Torah Talk on Ki Teitzei 5780

What are the most important laws?

Our weekly Torah portion of Ki Teitzei in Deuteronomy obligates us to ask this question, for it is filled with an array of laws and ordinances affecting every aspect of life. They range from rules limiting unorthodox ritual practices to rules limiting conduct in wartime, and from personal morality to behavior in society. Family laws are established concerning marriage, inheritance, and divorce. Tort laws on damages are instituted providing moral and financial responsibility for property owners. Laws of kindness decreeing human decency are decreed.

Lots and lots of laws, laws, laws, some obscure, some famous.

In short, reading Ki Teitzei is interesting but a bit dry. Some of the legislation seems outdated or irrelevant.

But two sets of related laws established in Ki Teitzei alone would guarantee its place in the highest of moral realms. Both put into practical terms what the Torah has already stressed: when a person is in your power economically you must not exploit his weakness.

The first of these states that if you take as pledge an item of clothing from a poor person you must return it to him before nightfall. In other words, you must not allow an impoverished man or woman to spend the night without proper clothing or shelter. This is a necessary reminder for our society, which tolerates homelessness in a manner that the much poorer world of the Torah’s time would not.

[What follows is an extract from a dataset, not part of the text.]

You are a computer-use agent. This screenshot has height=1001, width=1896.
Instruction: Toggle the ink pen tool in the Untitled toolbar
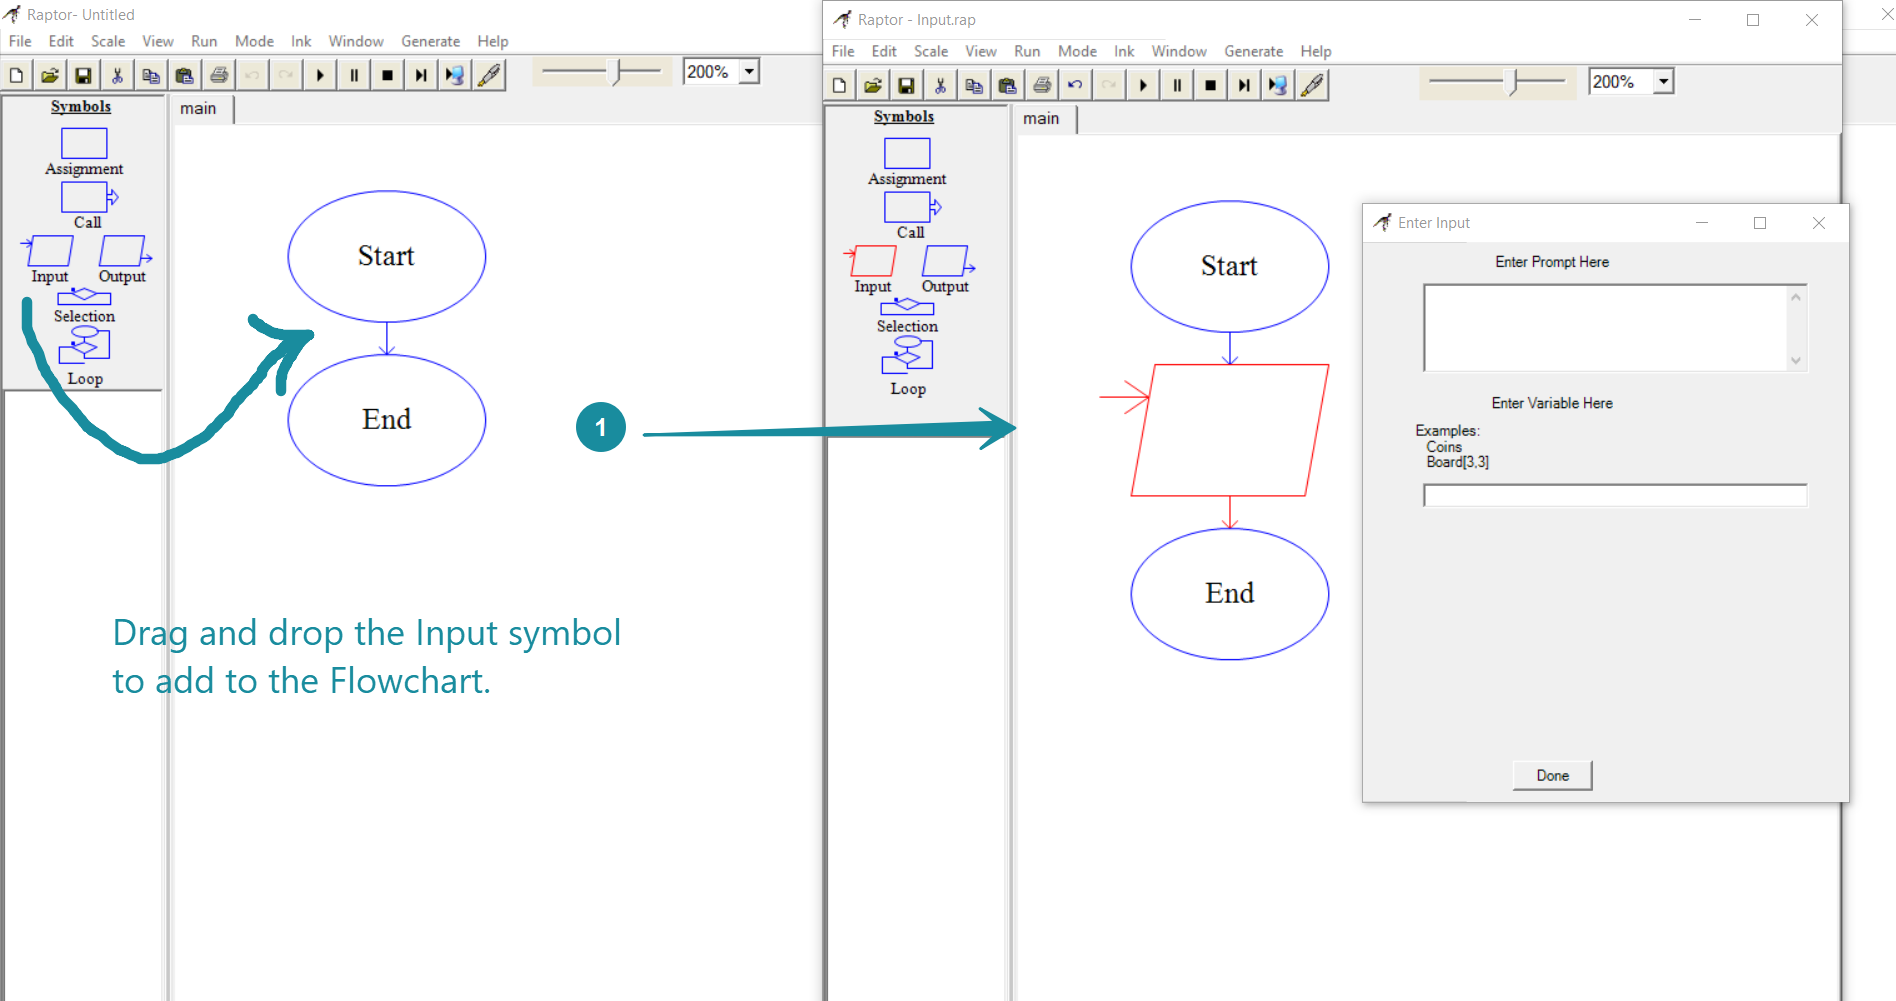pyautogui.click(x=489, y=76)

The second law states unequivocally, and memorably, that you must pay a worker on the day he completes his labor. In our society delays of two weeks and more are common for payrolls, even for minimum wage employees who need the money most. Again, the Torah insists on a higher standard of morality for employers than we do.

Labor has value, and honest work deserves immediate pay. It’s a simple lesson—but one we still haven’t quite learned. Perhaps it’s time to allow Ki Teitzei to teach us that now.